Un nuevo escenario de conflicto en Europa del Este volvió a encender las alarmas sobre la capacidad de respuesta de la OTAN frente a una eventual ofensiva rusa. Un ejercicio estratégico desarrollado por exfuncionarios de la alianza atlántica y de Alemania planteó una situación en la que Moscú avanzaría rápidamente sobre territorio lituano bajo el pretexto de una crisis humanitaria.
El análisis concluyó que, en un contexto de indecisión política y falta de liderazgo estadounidense, Rusia podría cumplir la mayoría de sus objetivos militares en pocos días y con una fuerza inicial limitada. El eje del plan se concentraría en una zona clave para la conectividad regional y la seguridad europea.
El ejercicio fue realizado en medio del creciente temor en Europa a una escalada del conflicto con Rusia, en un escenario marcado por incursiones aéreas, maniobras militares y advertencias de altos funcionarios de defensa sobre la preparación del Kremlin.
El pretexto humanitario y el avance sobre un punto clave de Lituania
El plan analizado parte de una supuesta “crisis humanitaria” en el exclave ruso de Kaliningrado, una narrativa que Moscú utilizaría como justificación para intervenir militarmente en territorio lituano. El objetivo central sería la ciudad de Marijampolé, una aglomeración urbana estratégica ubicada en el este del país.
Marijampolé concentra un cruce de rutas vital para Europa: por allí pasa la Vía Báltica que conecta a la Unión Europea y Ucrania con Polonia, y también una ruta clave que une Bielorrusia con Kaliningrado, corredor que Lituania está obligada a mantener abierto al tránsito ruso por acuerdos internacionales.

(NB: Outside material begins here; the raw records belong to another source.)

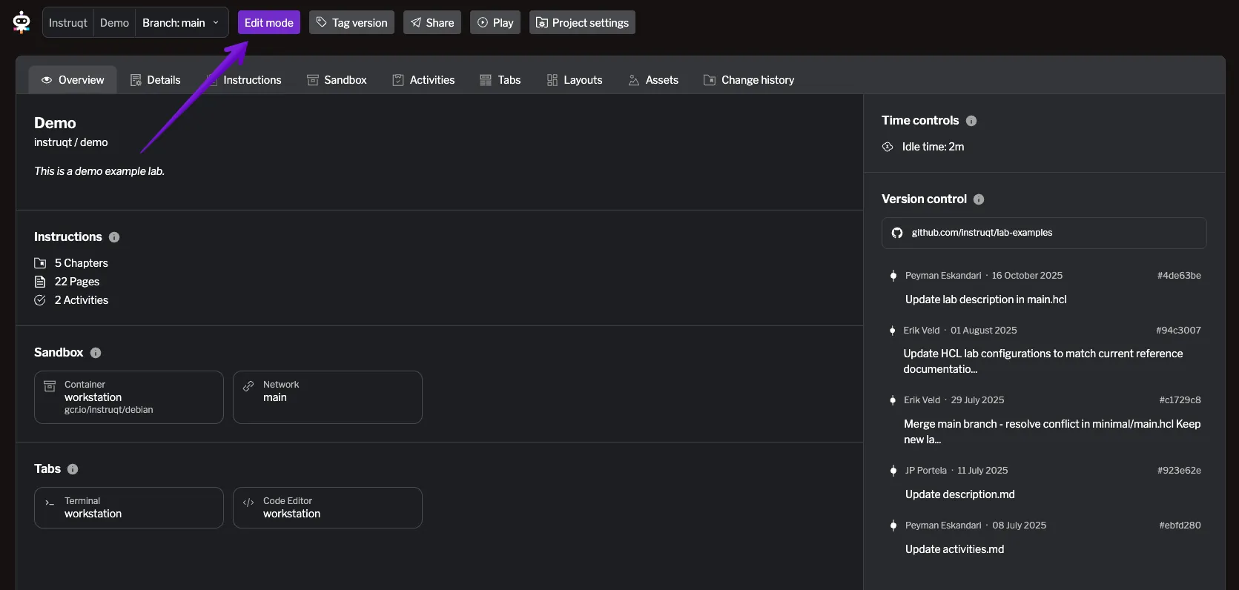Viewport: 1239px width, 590px height.
Task: Toggle Edit mode on
Action: click(268, 22)
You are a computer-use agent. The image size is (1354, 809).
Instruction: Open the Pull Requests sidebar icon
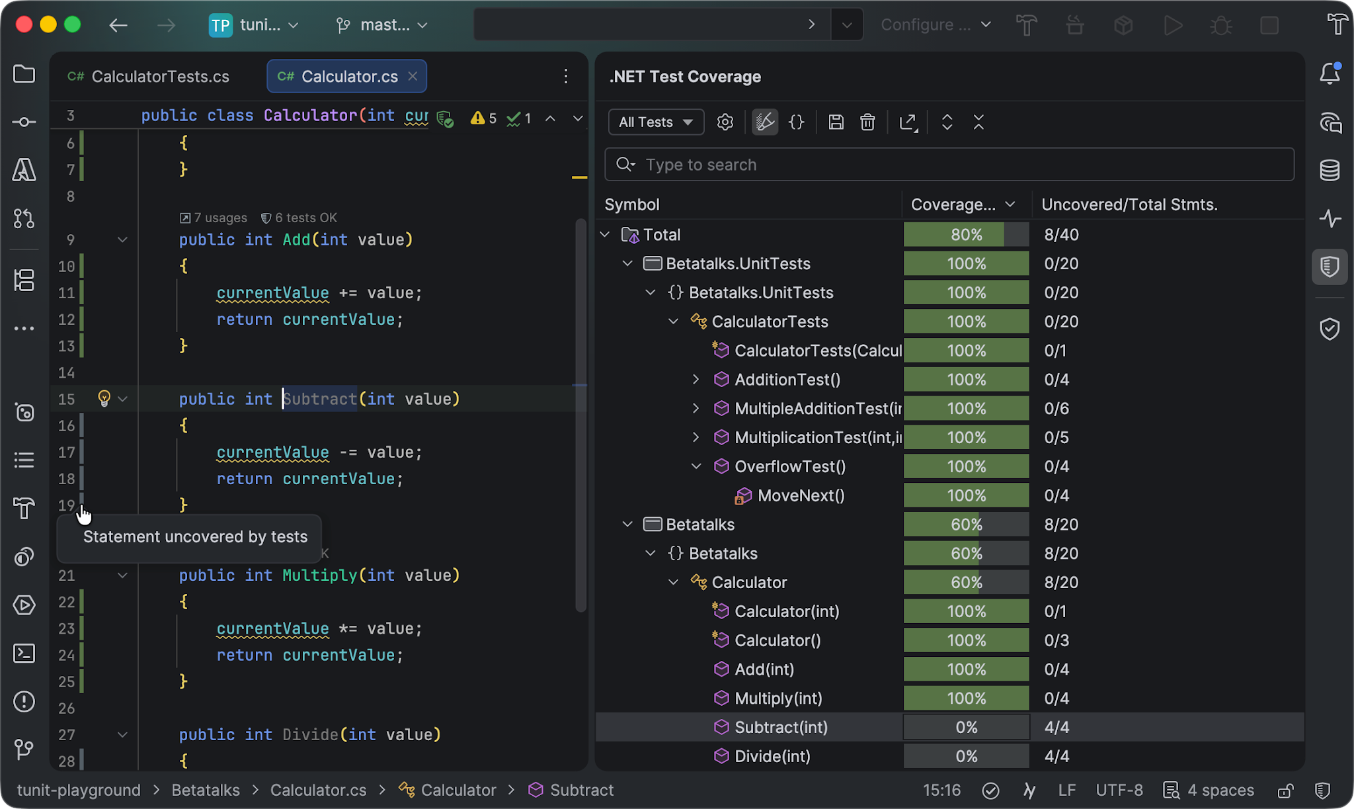[x=24, y=218]
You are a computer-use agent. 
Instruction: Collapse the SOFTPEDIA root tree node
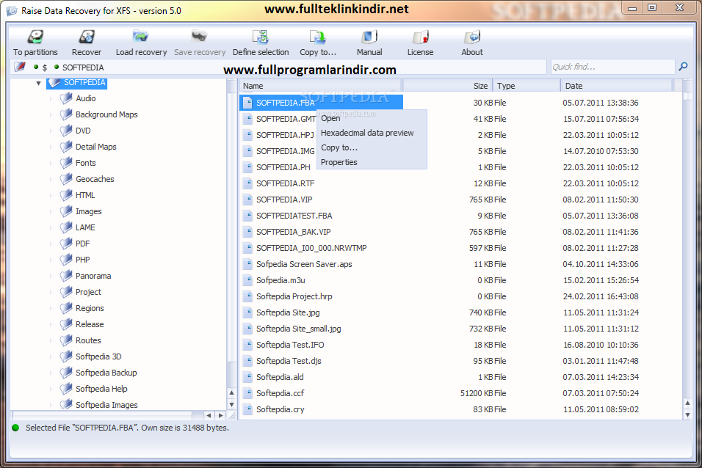38,83
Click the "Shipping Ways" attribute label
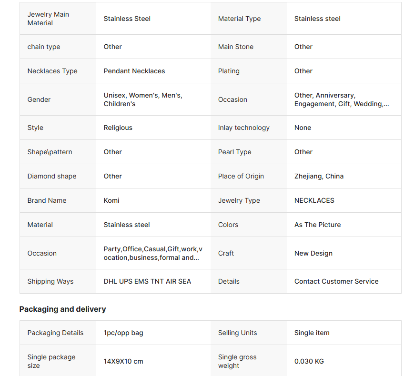 pos(51,281)
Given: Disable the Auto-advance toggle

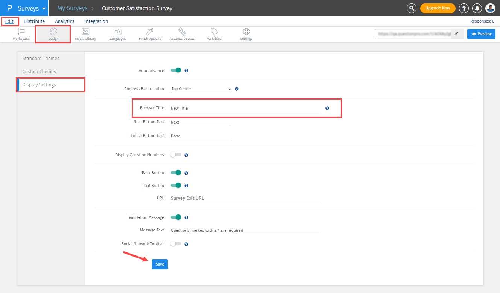Looking at the screenshot, I should point(176,70).
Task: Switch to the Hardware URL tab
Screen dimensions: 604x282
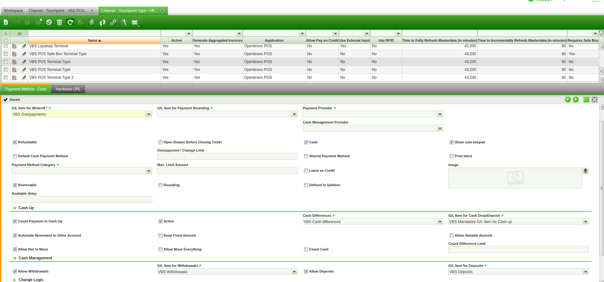Action: (x=68, y=89)
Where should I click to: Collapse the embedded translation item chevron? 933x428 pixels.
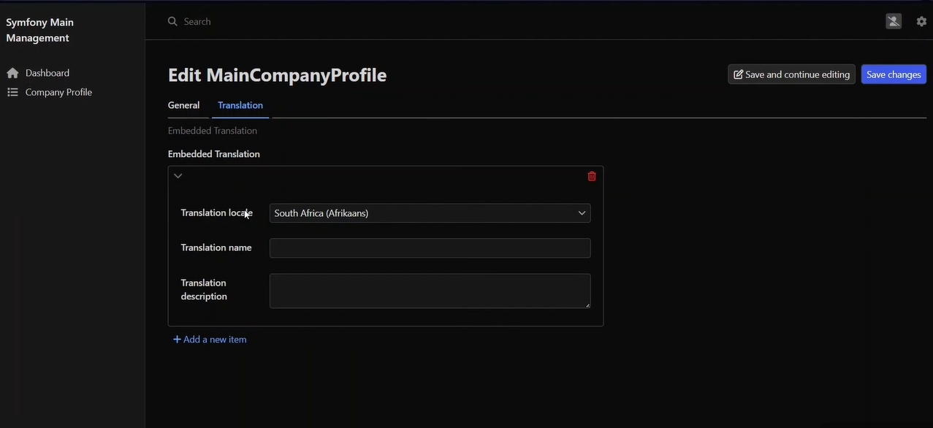tap(178, 176)
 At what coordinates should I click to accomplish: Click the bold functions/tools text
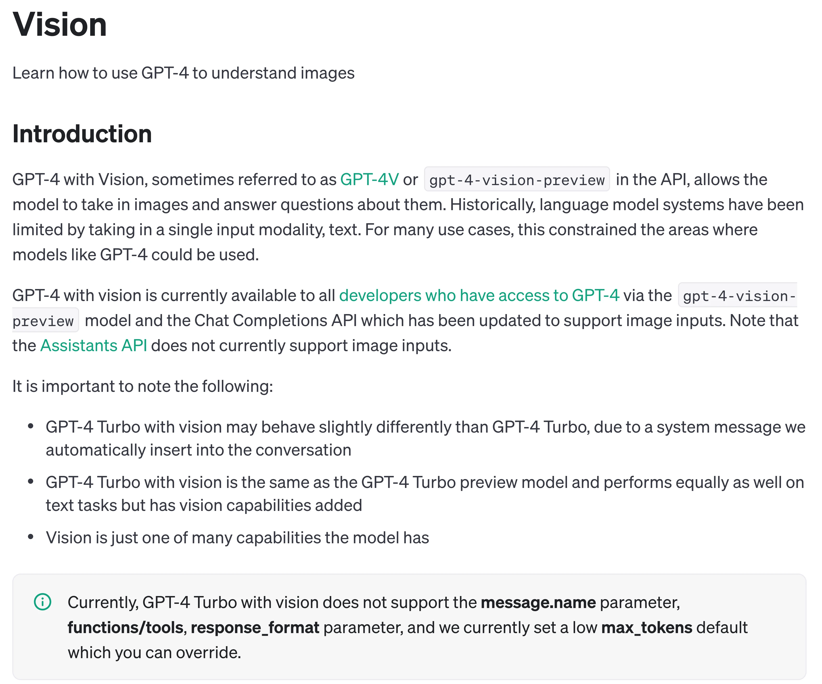(125, 628)
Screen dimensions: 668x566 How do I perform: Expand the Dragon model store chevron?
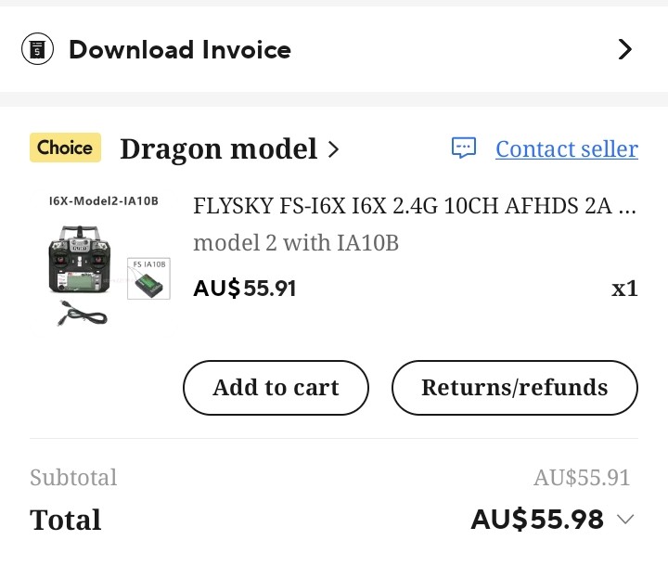[334, 149]
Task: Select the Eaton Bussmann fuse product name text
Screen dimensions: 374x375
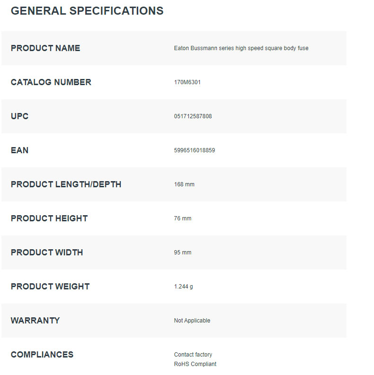Action: click(241, 48)
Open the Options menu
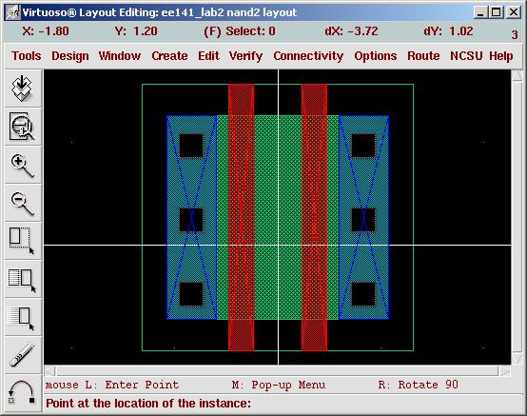 [x=376, y=56]
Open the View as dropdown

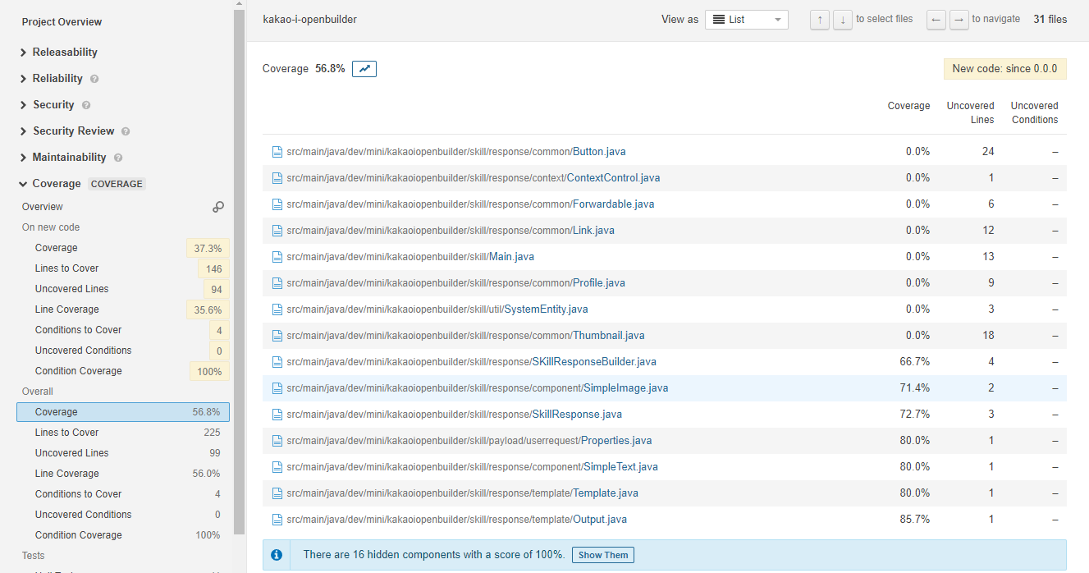(x=746, y=19)
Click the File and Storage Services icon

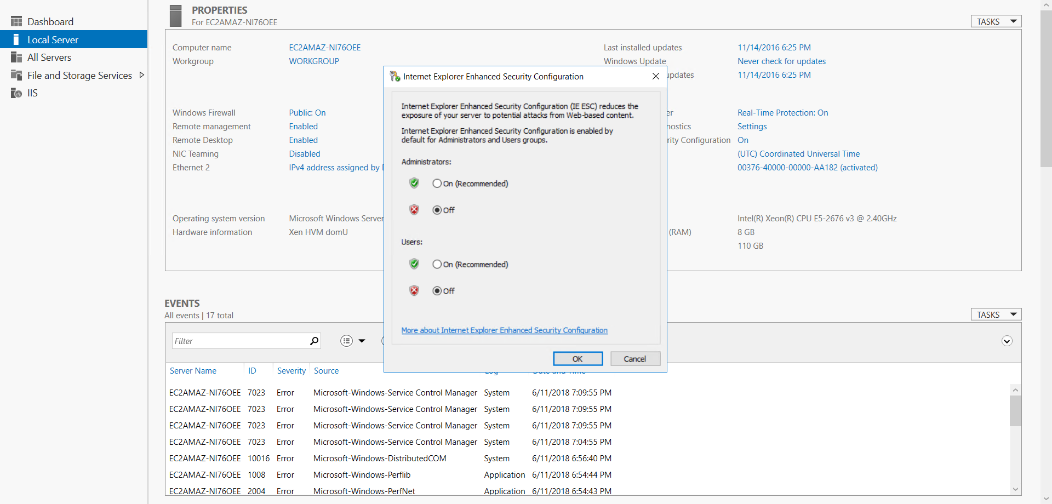[16, 76]
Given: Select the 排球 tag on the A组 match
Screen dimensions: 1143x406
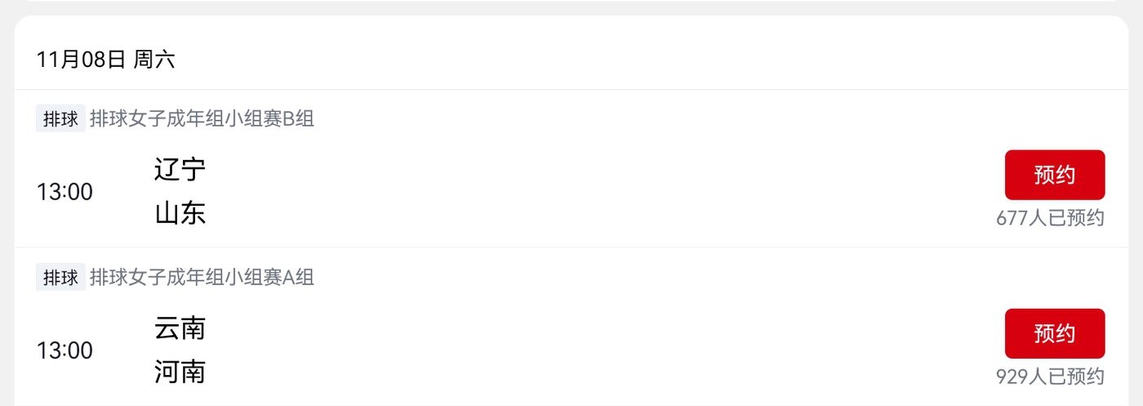Looking at the screenshot, I should click(x=60, y=278).
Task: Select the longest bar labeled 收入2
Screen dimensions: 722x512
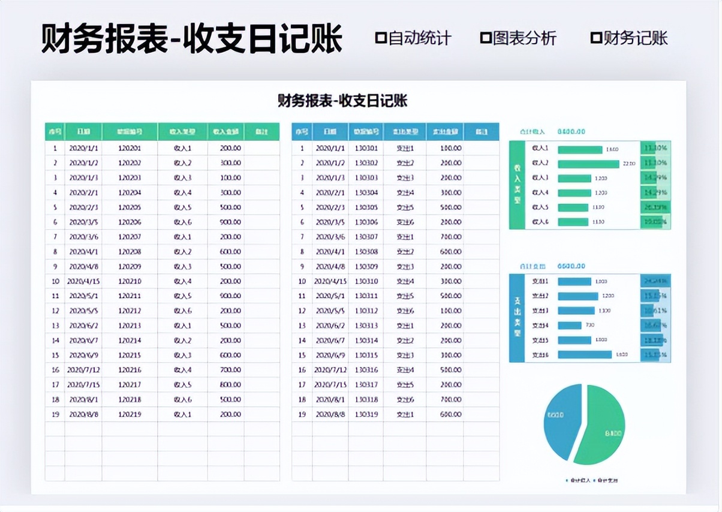Action: 588,165
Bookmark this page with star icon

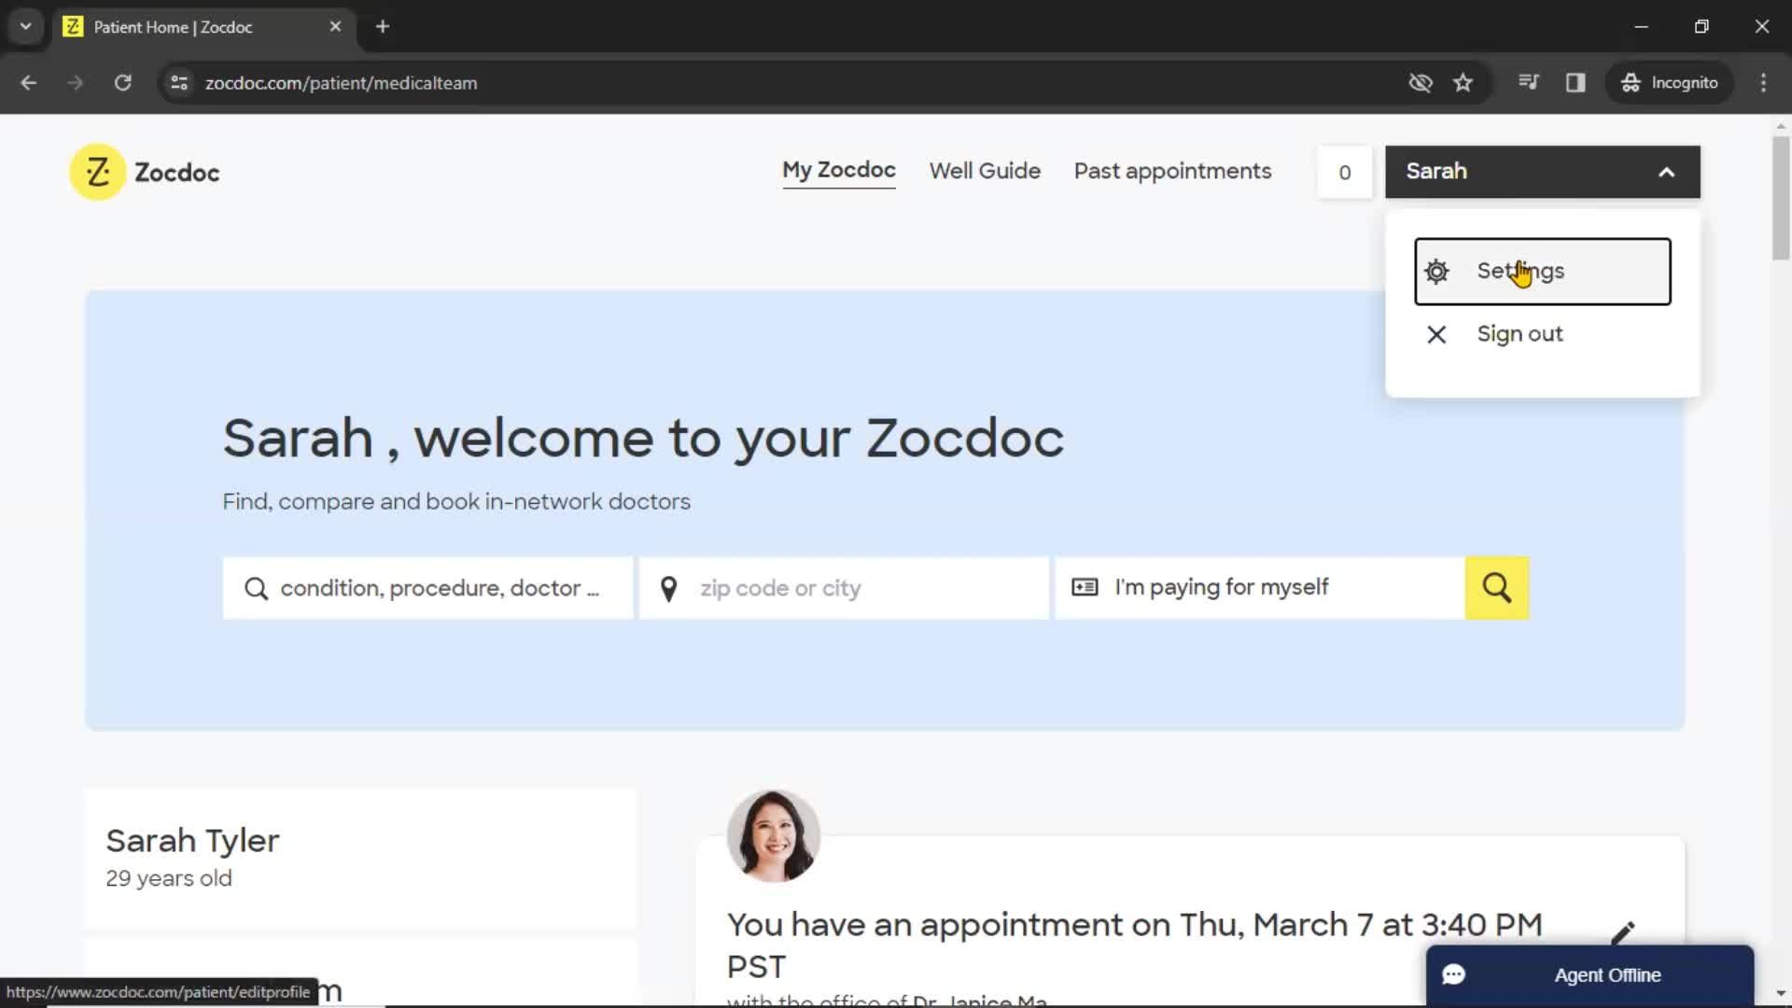tap(1463, 83)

Un avance rápido con pocas tropas y sin reacción coordinada
Según el escenario planteado, Rusia podría avanzar con una fuerza inicial de apenas 15.000 soldados y lograr la mayoría de sus objetivos sin necesidad de desplegar masivamente sus unidades. Bartłomiej Kot, analista polaco de seguridad que participó del ejercicio, sostuvo que “los rusos lograron la mayoría de sus objetivos sin mover muchas de sus propias unidades”.
El análisis concluyó que la clave del éxito no estaría solo en la capacidad militar, sino en la reacción política del bloque occidental. “Una vez que nos enfrentamos a la narrativa de escalada de la parte rusa, tenemos incrustado en nuestro pensamiento que somos nosotros los que debemos desescalar”, advirtió Kot, al explicar por qué la respuesta resultó insuficiente.
La falta de liderazgo y las dudas dentro de la OTAN
Uno de los factores determinantes del escenario fue la ausencia de una reacción clara por parte de Estados Unidos, que se negó a invocar el Artículo 5 de la OTAN, el mecanismo que obliga a los miembros a defender a un aliado atacado. Esta decisión dejó a los países europeos sin una conducción firme frente al avance ruso.
Alemania, según las previsiones del ejercicio, mostró dudas en su respuesta y no activó una brigada ya desplegada en Lituania, incluso después de que Rusia utilizara drones para minar zonas cercanas a una base militar. Polonia, aunque se movilizó, finalmente no envió tropas para defender el territorio lituano.
La disuasión como factor decisivo en el conflicto
Franz-Stefan Gady, analista militar radicado en Viena que asumió el rol del jefe del Estado Mayor ruso durante el ejercicio, explicó que el resultado se definió por la percepción de voluntad política. “La disuasión no solo depende de las capacidades, sino de lo que el enemigo crea sobre nuestra voluntad”, afirmó.
Según Gady, el Kremlin contaría con que Alemania dudaría en una situación crítica, y esa sola expectativa sería suficiente para inclinar el resultado a su favor. El escenario refuerza la preocupación sobre la cohesión interna de la OTAN frente a un conflicto de alta intensidad.
Un contexto europeo marcado por tensiones crecientes
El ejercicio se desarrolló en un contexto de creciente inquietud en Europa por un posible ataque ruso contra la OTAN. Durante el último año, se registraron incursiones de drones y cazas rusos en espacio aéreo aliado, además de maniobras destinadas a poner a prueba las defensas del bloque.
El ministro de Defensa de Países Bajos, Ruben Brekelmans, advirtió que “Rusia podrá desplazar grandes cantidades de tropas en el plazo de un año” y señaló que Moscú ya está ampliando sus inventarios estratégicos y su presencia militar en las fronteras de la alianza.
El análisis, realizado en diciembre por el diario alemán Die Welt junto al Centro Alemán de Wargaming de la Universidad Helmut Schmidt, refuerza la percepción de que un conflicto en el flanco oriental de Europa podría desarrollarse con mayor rapidez de lo previsto y con consecuencias profundas para la seguridad regional.